#### TEXT PROVIDED
____

O’Connell added that some transactions suffered because of a high concentration in a limited number of films.
One of the more notorious film securitizations to leave investors in the lurch was linked to the Weinstein Co., which was started in 2005 when Bob and Harvey Weinstein sold their Miramax studio to Disney.
The transaction came out in late 2005 for $500 million and originally had a maturity of January 2014. It formed part of a financing bundle that also included $490 million in equity and $200 million through other commercial arrangements. Goldman, Sachs & Co. was the advisor on the deal, which initially received triple-A ratings from Moody’s and S&P.
In announcing the securitization, the Weinstein Co. said that it would retain the distribution rights of the films backing the deal.
A wrap from the then-sterling guarantor Ambac Assurance Corp. bolstered the triple-A rating. But then the crisis began to eat away at the insurer’s portfolio.
The deal was initially downgraded to keep it in line with Ambac’s deteriorating creditworthiness as its financial standing eroded over the course of the crisis. But the deal’s collateral was not doing well either. And by the end of March 2009, the transaction — now worth around $463 million — stood at a default-teetering rating of Caa2.
“The erosion in the transaction’s collateral base is largely a function of continued weakness in the home video sector, which prompted a downward revision [of the underlying film assets] earlier this year,” Moody’s said in a report announcing the early 2009 downgrade.
The “ultimates coverage ratio” had tanked. Ultimates refer to a statement of the revenues, costs and related profit associated with a film’s initial distribution cycle, roughly the first 10 years.
Moody’s ’09 downgrade turned out to be the last one the agency performed on the deal.
Its fate was sealed when Ambac, as the control party, waived some of the bond’s covenants, allowing flows from the receivables to be redirected from the waterfall to the originator, according to a source familiar with the situation.
Ebb and Flows
The weakness in “home video flows” cited by Moody’s — while only part of the Weinstein portfolio’s unraveling picture — is another risk that any kind of film financing must address: the evolving mix of revenues.
There are several main sources of film revenue, and they each come into effect at different stages of a movie’s cycle (see chart XXX). But these sources are far from constant, and even their timing can change slightly.
As a general long-term trend, there has been a relative growth in international sales, a shift to home entertainment, and shrinking DVD sales with the rise of digital delivery, said DBRS’s O’Connell.
But the shifting weight of each of these revenue streams can accelerate or suddenly stop. “Recently, there’s actual growth in physical DVD sales, believe it or not, which is really a function of Blue Ray coming on board,” said FTI’s Russo. “And if you look at the development of home entertainment, inclusive of streaming platforms, it appears to have stabilized in North America.”
Reiner added that the future rests largely with foreign audiences (see table XXX). “The international market is not only more important than the domestic market, it’s more important than the so-called digital market, which is very nascent,” he said. “I don’t care if you’re working for Sony or Weinstein or some little production company, international is where it’s at.”
But everyone agrees that, however you expect digital to perform or the tastes of Chinese moviegoers to develop, structures must keep pace with those forecasts.
Unstable flows and collapsing deals have not prevented the securitization of film receivables, although activity has not quite reached the peak of the mid-2000s.
Russo said that, in the past 12 months, there has been over $1.5 billion worth of structured finance deals closed.

____

#### DATA ENTRIES

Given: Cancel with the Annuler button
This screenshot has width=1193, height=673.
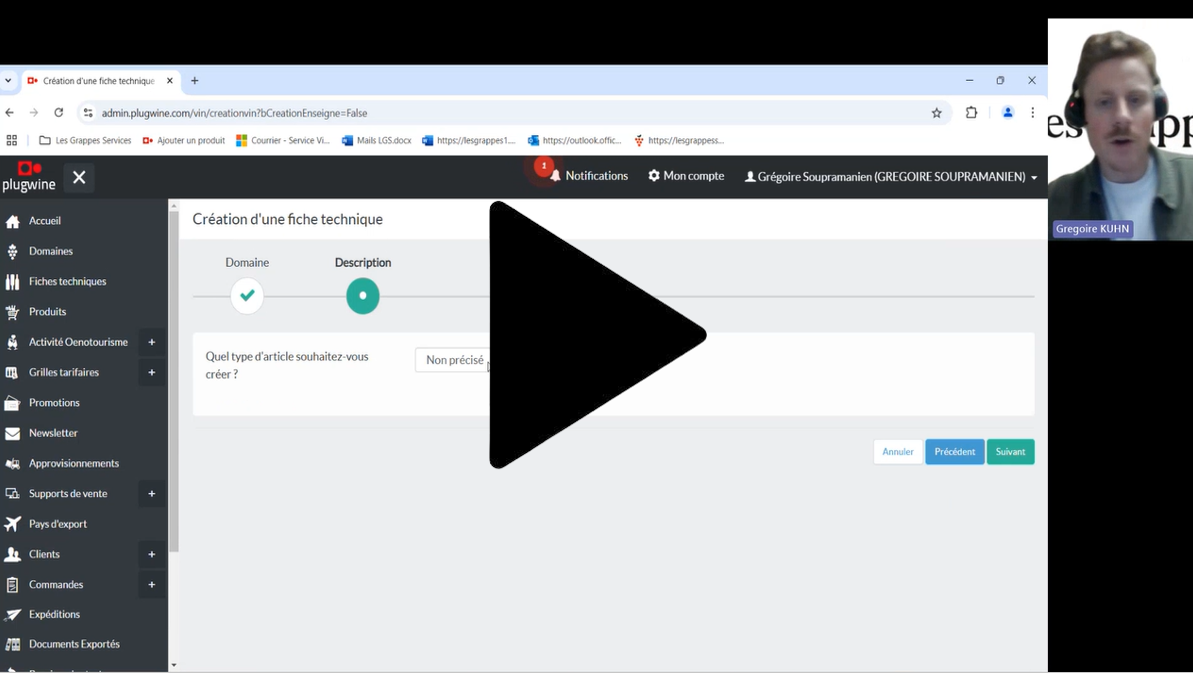Looking at the screenshot, I should click(x=897, y=452).
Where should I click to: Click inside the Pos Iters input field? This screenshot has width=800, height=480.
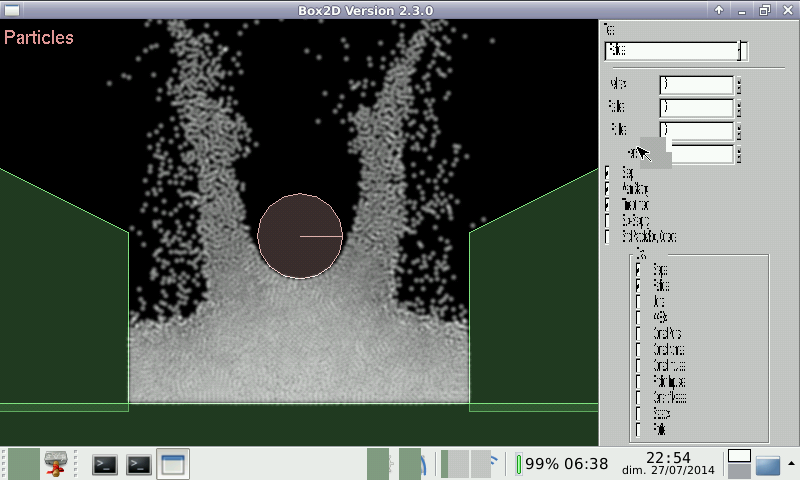[x=696, y=108]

____

#### JOB A
From the film securitization text, transcribe the part that opens with the words containing "Its fate was" and closes with "can change slightly.".
#### JOB B
Rewrite the paragraph of the film securitization text that begins "The transaction came out in late 2005" as a short bulleted list that keeps its main facts.

#### RESPONSE A
Its fate was sealed when Ambac, as the control party, waived some of the bond’s covenants, allowing flows from the receivables to be redirected from the waterfall to the originator, according to a source familiar with the situation.
Ebb and Flows
The weakness in “home video flows” cited by Moody’s — while only part of the Weinstein portfolio’s unraveling picture — is another risk that any kind of film financing must address: the evolving mix of revenues.
There are several main sources of film revenue, and they each come into effect at different stages of a movie’s cycle (see chart XXX). But these sources are far from constant, and even their timing can change slightly.

#### RESPONSE B
- Issued in late 2005 for $500 million, with an original maturity of January 2014
- Part of a financing bundle that also included $490 million in equity and $200 million through other commercial arrangements
- Advised by Goldman, Sachs & Co.
- Initially rated triple-A by Moody's and S&P